» **What to do**
**a.** Answer these questions about the commentary on John Boehner and student loans:
(i) Which single word did Boehner use to describe the president's travels to talk with college students?
(ii) What loan rate did House Republicans vote to keep intact in the Ryan budget?
(iii) What do the Republicans want to cut to pay for the rate reduction?
**b.** Write the next paragraph of the commentary on John Boehner and student loan rates, picking up after its final sentence.

» **Selected passage**
____

John Boehner

John Boehner’s blues

He says the president picked a "false fight" on student loans. Is he trying to throw the youth vote to the Dems? VIDEO

John Boehner (Credit: AP/Charles Dharapak)

If House Speaker John Boehner didn’t exist, the Democratic National Committee would be wishing desperately for someone just like him. On Thursday he became the point man opposing what he called President Obama’s “fake fight” to keep federal student loan rates from doubling. Boehner also questioned why the president was traveling the country talking to college students about the issue, calling it “pathetic” and “beneath the dignity of the White House.”

So not only does Boehner call minimizing student loan debt a “fake fight,” he mocks the relevance of young people to the political process by saying that addressing them, and the issue, is “beneath the dignity of the White House.” I’ve been worried about whether young people will turn out this November the way they did in 2008. But with Boehner in the spotlight talking about these issues, things are looking better on that score.

Of course, the House Republicans voted to keep the 6.8 percent loan rate intact in the Ryan budget. Now that they see the politics of the moment – weathervane Mitt Romney has reversed himself yet again and now wants to keep the rate at 3.4 percent – they’re jumping on the bandwagon. But they want to fund the rate reduction by cutting healthcare prevention programs. That’s GOP family values for you: OK, College Student, you can have your subsidized loan, but your little brother can’t get immunized and Mom will have to skip her breast cancer screening to pay for it.

The Republicans are incredible hypocrites on the issue. I’m glad the president has joined the fight. He’s now regularly talking about the fact that student loan debt is bigger than credit card debt in this country, which is a scandal.

____

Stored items
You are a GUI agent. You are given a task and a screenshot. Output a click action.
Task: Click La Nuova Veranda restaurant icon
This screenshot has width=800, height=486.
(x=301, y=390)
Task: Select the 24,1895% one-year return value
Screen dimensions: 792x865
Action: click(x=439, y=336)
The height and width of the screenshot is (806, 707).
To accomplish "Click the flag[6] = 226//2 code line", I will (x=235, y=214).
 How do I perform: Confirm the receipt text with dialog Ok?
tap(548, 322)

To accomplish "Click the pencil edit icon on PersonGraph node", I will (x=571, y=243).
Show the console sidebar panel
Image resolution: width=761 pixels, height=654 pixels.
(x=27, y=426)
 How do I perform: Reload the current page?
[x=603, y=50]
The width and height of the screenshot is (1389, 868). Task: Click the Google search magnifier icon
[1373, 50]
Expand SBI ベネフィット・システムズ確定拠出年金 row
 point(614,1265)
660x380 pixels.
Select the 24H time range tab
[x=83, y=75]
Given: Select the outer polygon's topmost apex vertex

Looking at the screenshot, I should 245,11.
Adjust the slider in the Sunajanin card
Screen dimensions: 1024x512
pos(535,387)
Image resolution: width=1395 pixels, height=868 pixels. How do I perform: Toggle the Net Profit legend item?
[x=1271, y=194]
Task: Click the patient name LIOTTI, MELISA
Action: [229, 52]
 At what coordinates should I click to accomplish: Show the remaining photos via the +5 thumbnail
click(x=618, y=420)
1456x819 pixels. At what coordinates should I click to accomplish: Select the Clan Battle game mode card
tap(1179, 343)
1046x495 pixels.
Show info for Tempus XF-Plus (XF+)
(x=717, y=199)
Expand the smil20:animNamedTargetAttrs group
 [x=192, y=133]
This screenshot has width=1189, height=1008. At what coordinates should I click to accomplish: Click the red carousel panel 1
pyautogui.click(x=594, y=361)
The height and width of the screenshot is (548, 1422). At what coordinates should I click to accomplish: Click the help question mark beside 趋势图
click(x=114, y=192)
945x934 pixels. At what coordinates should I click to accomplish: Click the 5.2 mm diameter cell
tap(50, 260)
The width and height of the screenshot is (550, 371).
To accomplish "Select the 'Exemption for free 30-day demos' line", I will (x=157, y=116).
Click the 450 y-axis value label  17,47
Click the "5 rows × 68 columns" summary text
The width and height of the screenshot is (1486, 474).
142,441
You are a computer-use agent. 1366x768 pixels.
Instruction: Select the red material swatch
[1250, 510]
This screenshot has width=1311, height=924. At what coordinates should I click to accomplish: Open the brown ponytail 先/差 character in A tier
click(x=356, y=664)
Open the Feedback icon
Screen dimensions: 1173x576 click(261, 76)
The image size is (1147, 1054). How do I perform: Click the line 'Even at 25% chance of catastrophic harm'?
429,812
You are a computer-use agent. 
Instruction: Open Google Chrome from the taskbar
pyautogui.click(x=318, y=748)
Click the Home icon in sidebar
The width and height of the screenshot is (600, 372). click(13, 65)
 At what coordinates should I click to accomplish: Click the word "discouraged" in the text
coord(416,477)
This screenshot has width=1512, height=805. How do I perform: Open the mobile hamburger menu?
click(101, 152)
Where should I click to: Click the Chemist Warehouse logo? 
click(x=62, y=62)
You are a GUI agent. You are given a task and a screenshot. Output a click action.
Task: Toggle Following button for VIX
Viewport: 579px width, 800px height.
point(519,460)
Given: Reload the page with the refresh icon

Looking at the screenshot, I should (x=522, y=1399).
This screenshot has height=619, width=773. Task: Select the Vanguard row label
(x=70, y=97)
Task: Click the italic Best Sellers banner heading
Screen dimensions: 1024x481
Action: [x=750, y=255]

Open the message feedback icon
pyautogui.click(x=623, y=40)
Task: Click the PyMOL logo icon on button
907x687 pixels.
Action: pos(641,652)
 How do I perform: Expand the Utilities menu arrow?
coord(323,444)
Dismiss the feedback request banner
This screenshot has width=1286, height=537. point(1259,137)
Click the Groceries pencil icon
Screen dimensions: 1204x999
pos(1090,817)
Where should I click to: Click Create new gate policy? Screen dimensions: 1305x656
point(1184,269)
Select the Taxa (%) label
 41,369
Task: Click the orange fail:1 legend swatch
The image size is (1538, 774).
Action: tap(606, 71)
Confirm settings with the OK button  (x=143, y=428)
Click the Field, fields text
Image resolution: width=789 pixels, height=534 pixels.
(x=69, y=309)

____

» **Answers for the exercise**
**a.**
(i) "Pathetic."
(ii) 6.8 percent.
(iii) Healthcare prevention programs.

**b.**
But I think Obama and the Democrats must do more to reduce student loan debt and make college affordable. I support the loan-rate subsidy, for now, but it’s not a long-term solution (the 3.4 rate applies to money borrowed in 2011 and the deal on the table would extend the subsidy only another year.) I’d rather see taxpayer money, at the federal, state and local level, go directly into funding college tuition and college expansion than continue to encourage student debt – even at a lower interest rate. That’s not a realistic hope for this Congress, but we need to be talking about it, and soon.

Make no mistake: President Obama’s 2010 reform of the student loan system, ending the government’s guarantee and subsidy of private student loans so banks could make a no-risk profit, was more consequential than the extension of the lower loan rate. This is neither a “false fight” nor “beneath the dignity of the White House,” but there are bigger issues at stake than we’re debating right now.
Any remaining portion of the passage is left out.